Fecal tranplant has potential in ALS. BUT I would be leery of going to do fecal transplant somewhere without doing a lot of homework.
Per the fecal transplant team at Duke, you will need to think about how to get eliminate 100% of your own bacteria. The clinic you are doing the transplant from will have to get you on large dose antibiotics and then monitor you, adjust dose and measure things until everything is gone. This can take a long time. You cannot transplant new things into your gut if the native microbiome still exist.
Then you have to figure out who's stool to transplant... is it from a normal person, a slow progressing als person, someone who experienced a reversal, is it treated with something like probiotics. Why did they choose this person stool to transplant, they have to be able to answer that.
Then The clinic doing the transplant will also have to have a way to Measure if the transplant is successful by testing your stool. Concurrently, they should be also monitoring your ALSFSR or some kind of scale to see if it is working.
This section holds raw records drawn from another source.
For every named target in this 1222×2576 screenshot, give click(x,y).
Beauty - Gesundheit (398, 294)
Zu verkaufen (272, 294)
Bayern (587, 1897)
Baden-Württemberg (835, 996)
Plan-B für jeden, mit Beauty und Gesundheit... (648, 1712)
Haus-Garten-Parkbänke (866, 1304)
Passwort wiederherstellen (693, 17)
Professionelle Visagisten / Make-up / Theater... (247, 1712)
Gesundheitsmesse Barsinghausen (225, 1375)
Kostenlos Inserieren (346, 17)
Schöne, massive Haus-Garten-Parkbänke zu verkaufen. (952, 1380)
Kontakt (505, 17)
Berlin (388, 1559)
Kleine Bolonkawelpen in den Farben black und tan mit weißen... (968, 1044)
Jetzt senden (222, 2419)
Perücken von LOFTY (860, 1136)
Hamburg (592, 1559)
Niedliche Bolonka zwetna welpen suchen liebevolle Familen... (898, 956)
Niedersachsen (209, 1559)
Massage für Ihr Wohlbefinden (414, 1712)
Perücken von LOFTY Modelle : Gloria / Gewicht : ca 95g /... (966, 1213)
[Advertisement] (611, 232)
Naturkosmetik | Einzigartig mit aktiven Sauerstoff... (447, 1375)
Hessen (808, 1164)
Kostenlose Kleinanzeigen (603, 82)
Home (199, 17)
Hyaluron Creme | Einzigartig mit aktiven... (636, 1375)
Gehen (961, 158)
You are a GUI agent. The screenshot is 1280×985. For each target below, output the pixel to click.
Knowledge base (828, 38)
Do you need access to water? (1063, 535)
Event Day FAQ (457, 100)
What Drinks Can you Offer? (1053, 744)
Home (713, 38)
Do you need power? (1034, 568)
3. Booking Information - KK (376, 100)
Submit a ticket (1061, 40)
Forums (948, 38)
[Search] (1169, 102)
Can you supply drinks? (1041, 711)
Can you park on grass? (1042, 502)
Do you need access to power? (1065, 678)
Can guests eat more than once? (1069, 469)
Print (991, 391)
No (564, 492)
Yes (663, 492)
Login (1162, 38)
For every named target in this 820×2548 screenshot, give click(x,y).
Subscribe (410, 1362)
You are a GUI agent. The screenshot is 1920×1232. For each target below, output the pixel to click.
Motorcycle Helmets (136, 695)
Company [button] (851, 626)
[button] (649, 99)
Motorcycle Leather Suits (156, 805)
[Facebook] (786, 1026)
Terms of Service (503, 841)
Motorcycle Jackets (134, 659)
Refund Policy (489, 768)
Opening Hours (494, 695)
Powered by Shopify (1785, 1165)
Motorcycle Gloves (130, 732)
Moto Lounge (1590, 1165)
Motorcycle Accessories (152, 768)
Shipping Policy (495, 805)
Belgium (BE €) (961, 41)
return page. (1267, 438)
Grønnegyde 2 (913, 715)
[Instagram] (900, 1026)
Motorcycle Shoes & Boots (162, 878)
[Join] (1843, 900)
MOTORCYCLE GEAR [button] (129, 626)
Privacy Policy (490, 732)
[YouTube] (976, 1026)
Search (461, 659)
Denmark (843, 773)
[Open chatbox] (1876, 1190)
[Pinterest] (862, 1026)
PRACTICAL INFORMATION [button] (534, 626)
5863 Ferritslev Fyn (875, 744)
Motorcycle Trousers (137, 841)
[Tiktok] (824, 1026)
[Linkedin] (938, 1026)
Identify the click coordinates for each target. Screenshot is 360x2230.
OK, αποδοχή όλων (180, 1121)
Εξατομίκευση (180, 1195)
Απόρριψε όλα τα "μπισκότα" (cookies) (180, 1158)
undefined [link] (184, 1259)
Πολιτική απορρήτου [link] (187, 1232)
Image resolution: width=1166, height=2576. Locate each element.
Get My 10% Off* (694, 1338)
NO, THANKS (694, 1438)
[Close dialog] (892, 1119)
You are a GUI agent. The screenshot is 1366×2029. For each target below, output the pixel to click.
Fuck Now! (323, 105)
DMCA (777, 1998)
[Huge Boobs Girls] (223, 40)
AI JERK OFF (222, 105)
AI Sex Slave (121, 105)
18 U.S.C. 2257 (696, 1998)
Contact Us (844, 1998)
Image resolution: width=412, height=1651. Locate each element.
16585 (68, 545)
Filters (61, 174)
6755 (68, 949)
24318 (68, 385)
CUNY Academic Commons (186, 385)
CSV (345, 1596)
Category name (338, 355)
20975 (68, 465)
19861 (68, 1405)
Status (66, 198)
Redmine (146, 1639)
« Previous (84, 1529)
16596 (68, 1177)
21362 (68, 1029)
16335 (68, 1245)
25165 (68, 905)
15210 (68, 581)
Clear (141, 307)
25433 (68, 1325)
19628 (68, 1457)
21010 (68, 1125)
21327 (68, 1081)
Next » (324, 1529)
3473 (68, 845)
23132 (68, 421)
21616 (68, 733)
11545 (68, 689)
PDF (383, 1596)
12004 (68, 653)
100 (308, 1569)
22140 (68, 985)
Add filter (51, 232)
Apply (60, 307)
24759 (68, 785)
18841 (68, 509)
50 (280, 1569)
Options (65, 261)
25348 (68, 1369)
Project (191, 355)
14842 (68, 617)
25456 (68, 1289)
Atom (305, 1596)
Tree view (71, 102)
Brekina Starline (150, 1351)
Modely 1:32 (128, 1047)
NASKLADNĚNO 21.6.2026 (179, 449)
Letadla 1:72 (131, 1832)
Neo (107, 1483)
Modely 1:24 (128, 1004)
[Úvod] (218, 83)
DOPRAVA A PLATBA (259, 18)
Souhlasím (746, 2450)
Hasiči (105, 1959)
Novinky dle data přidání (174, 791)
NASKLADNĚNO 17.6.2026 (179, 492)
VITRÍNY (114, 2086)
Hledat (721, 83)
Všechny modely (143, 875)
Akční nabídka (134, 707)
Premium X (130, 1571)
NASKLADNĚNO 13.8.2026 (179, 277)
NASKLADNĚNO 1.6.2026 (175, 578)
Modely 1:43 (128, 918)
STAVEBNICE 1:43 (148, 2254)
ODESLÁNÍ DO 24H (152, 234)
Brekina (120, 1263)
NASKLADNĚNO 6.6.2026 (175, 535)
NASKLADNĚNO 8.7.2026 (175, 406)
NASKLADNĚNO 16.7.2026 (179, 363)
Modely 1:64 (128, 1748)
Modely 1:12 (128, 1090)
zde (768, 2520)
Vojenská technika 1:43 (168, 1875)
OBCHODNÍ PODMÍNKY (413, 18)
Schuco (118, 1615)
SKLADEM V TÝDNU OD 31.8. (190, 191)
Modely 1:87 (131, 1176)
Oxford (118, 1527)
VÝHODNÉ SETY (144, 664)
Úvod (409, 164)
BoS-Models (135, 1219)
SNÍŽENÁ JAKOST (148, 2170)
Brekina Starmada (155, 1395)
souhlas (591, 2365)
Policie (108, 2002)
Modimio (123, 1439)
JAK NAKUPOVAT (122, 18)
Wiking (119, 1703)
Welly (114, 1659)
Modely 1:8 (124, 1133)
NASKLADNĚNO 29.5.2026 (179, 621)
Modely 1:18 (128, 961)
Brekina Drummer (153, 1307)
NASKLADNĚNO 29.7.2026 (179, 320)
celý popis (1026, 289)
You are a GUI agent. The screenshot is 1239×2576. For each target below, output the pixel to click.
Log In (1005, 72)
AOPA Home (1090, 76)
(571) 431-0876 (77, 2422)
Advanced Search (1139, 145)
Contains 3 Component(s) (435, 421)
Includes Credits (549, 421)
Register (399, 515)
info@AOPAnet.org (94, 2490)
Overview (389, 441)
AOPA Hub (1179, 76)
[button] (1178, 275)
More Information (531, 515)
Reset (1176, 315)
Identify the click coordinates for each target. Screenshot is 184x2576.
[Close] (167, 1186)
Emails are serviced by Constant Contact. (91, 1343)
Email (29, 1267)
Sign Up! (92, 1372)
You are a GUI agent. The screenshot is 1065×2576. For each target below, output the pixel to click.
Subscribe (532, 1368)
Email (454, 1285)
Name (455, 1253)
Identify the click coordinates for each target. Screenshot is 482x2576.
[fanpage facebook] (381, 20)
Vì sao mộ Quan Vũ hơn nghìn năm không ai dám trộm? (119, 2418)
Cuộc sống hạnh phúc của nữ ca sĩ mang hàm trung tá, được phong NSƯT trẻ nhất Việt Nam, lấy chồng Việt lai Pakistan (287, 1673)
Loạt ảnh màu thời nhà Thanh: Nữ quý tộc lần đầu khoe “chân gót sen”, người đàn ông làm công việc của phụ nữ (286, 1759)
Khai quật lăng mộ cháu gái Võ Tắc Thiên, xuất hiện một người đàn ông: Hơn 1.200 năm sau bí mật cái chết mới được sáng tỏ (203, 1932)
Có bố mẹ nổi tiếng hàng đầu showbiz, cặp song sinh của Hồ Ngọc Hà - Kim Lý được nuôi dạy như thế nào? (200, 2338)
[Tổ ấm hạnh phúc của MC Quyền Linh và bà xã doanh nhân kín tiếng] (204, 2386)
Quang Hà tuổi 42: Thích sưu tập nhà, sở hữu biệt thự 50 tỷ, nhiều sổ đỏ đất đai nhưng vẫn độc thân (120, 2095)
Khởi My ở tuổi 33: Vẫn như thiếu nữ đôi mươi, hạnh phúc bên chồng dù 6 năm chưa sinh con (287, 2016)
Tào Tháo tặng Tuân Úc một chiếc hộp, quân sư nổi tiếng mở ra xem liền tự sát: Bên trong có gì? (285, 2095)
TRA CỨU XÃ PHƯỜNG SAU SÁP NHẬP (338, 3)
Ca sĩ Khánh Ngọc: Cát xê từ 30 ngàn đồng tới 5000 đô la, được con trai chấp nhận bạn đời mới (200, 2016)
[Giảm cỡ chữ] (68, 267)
The entire process should take about 6 month with multiple fecal transplant per week in order for it to be successful. There is no such thing as going somewhere, doing a fecal transplant once, and then be done with it. Clinics that offer fecal transplant just once without offering pre treatment or post treatment monitoring to see if the gut bacteria actually changed 3 month, 6 month, a year after transplant have the red flags of being a scam.
This is elaborated in depth in Dr. Bedlacks recent presentation to NEALS. If you are interested in fecal transplant, they are starting a trial next year using the protocol described above that I am paraphrasing.